§ Task goal:
Your reply should consist only of the lines from the one holding "You are a GUI" to the last line of the data below, written out exactly and without pictures.
# # #
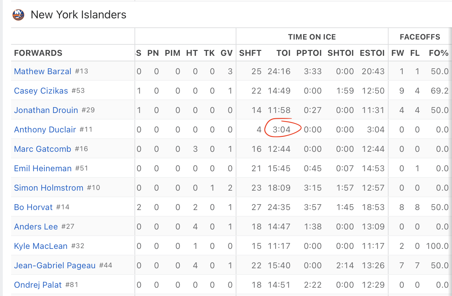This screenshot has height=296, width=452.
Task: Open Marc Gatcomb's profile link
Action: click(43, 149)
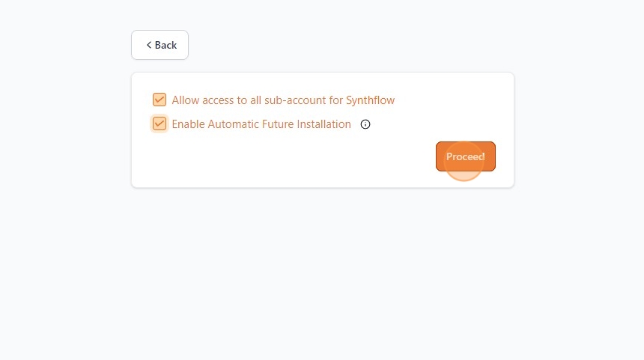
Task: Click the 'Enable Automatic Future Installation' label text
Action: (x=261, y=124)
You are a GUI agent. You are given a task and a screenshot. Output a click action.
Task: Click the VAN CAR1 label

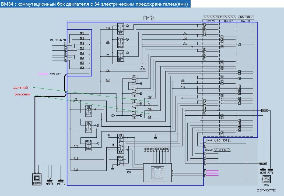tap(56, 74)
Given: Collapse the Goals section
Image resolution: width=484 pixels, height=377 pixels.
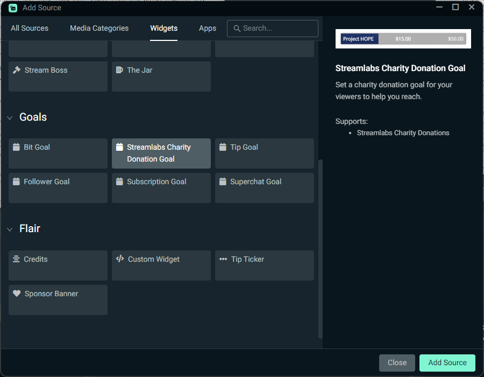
# # #
§ Task response:
You are a GUI agent. You are given a task and a screenshot. Output a click action.
Task: Click the VAN CAR1 label

tap(56, 74)
Given: Collapse the Goals section
Image resolution: width=484 pixels, height=377 pixels.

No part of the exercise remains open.